>> begin Stored rows
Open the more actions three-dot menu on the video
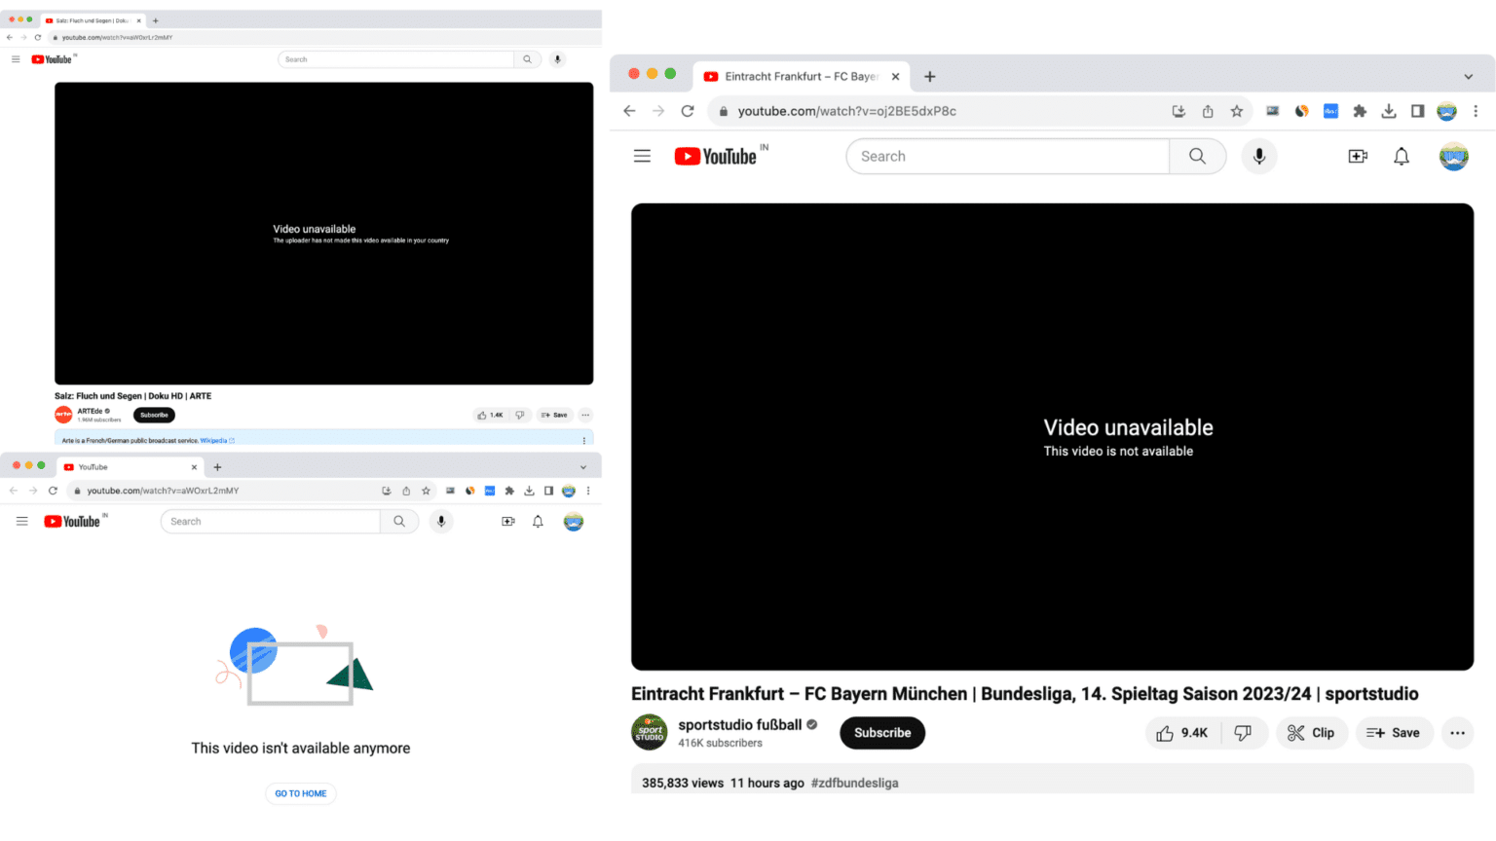This screenshot has height=841, width=1496. (1457, 733)
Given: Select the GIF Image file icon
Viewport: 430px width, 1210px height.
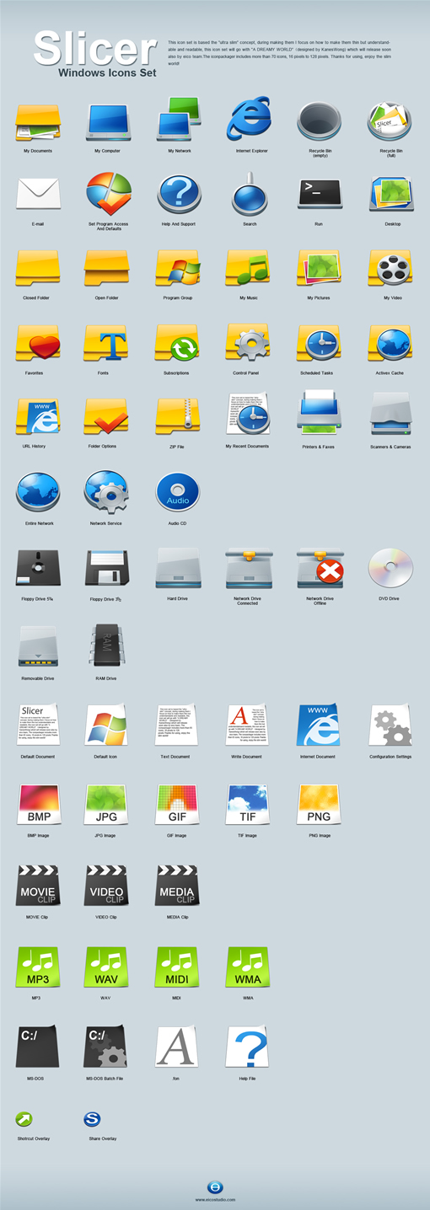Looking at the screenshot, I should tap(178, 805).
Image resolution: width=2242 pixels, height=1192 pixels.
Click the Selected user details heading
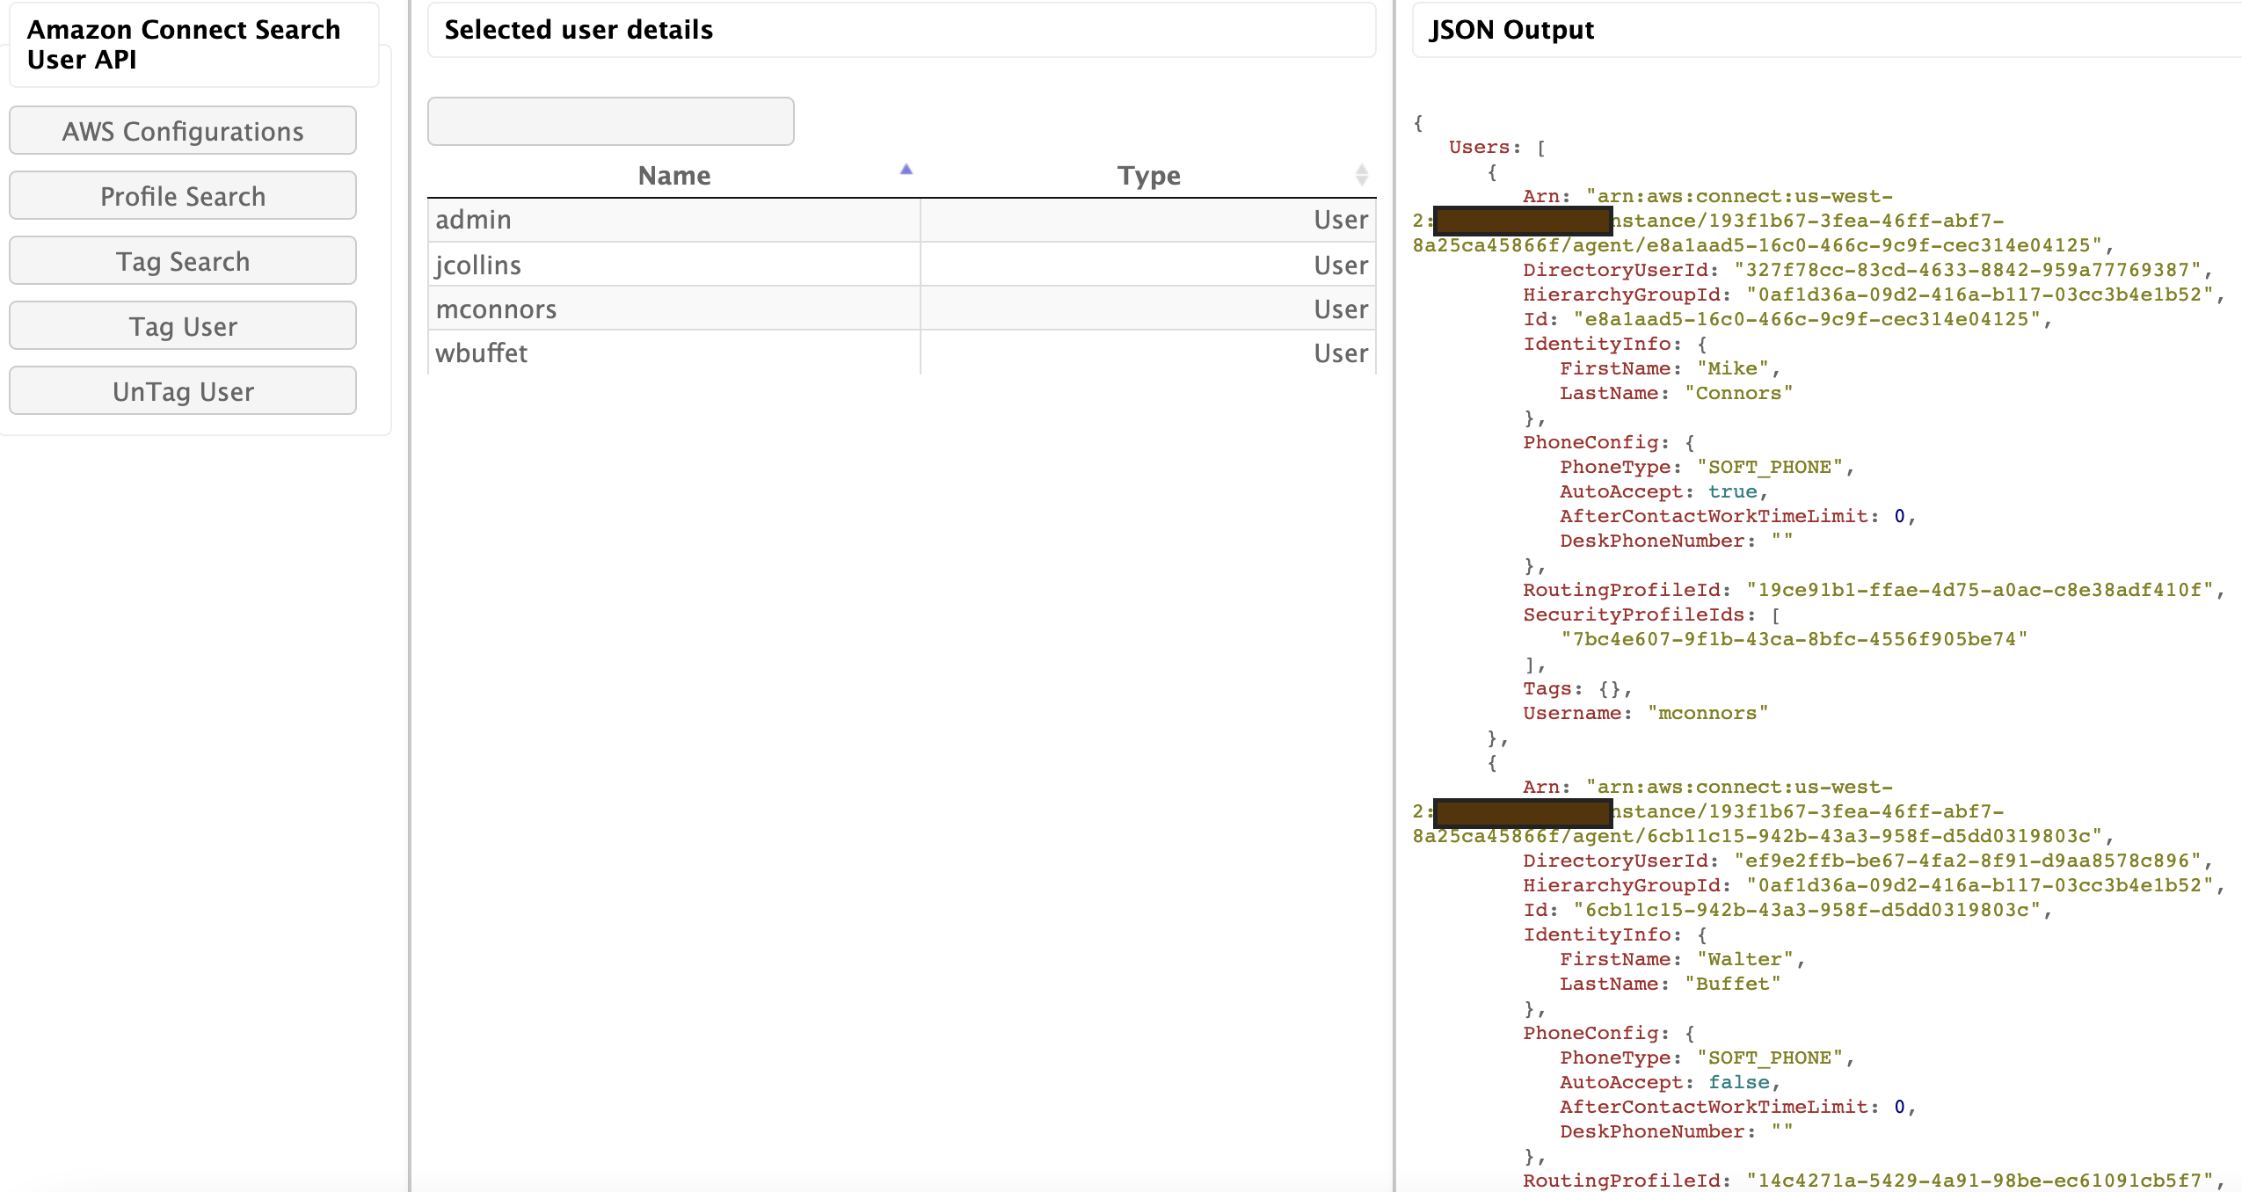[x=579, y=30]
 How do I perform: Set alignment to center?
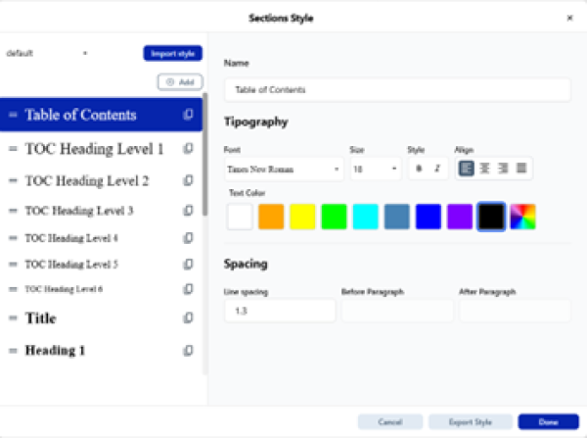pyautogui.click(x=484, y=169)
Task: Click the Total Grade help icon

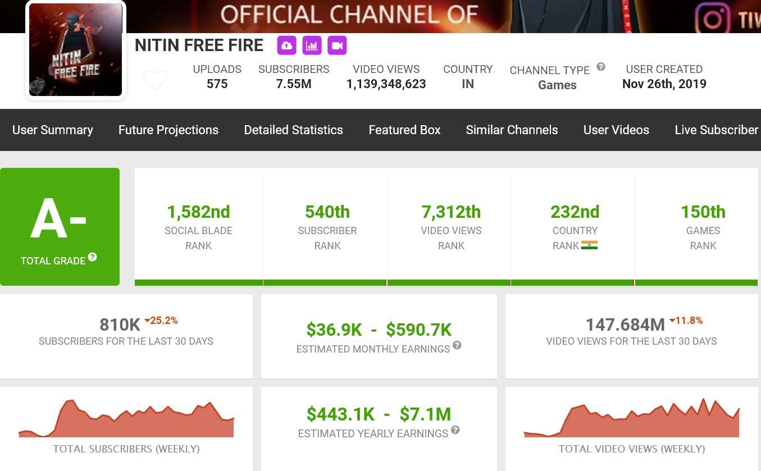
>> end Stored rows
> **Do this**: Please rewrite the items above as a JSON list of strings with one string per line, skipping blank lines and leaving out the pictures.

> **Result**:
[
  "Open the more actions three-dot menu on the video",
  "This screenshot has height=841, width=1496. (1457, 733)",
  "Given: Select the GIF Image file icon",
  "Viewport: 430px width, 1210px height.",
  "Looking at the screenshot, I should tap(178, 805).",
  "Image resolution: width=2242 pixels, height=1192 pixels.",
  "Click the Selected user details heading",
  "[x=579, y=30]",
  " How do I perform: Set alignment to center?",
  "pyautogui.click(x=484, y=169)",
  "Task: Click the Total Grade help icon"
]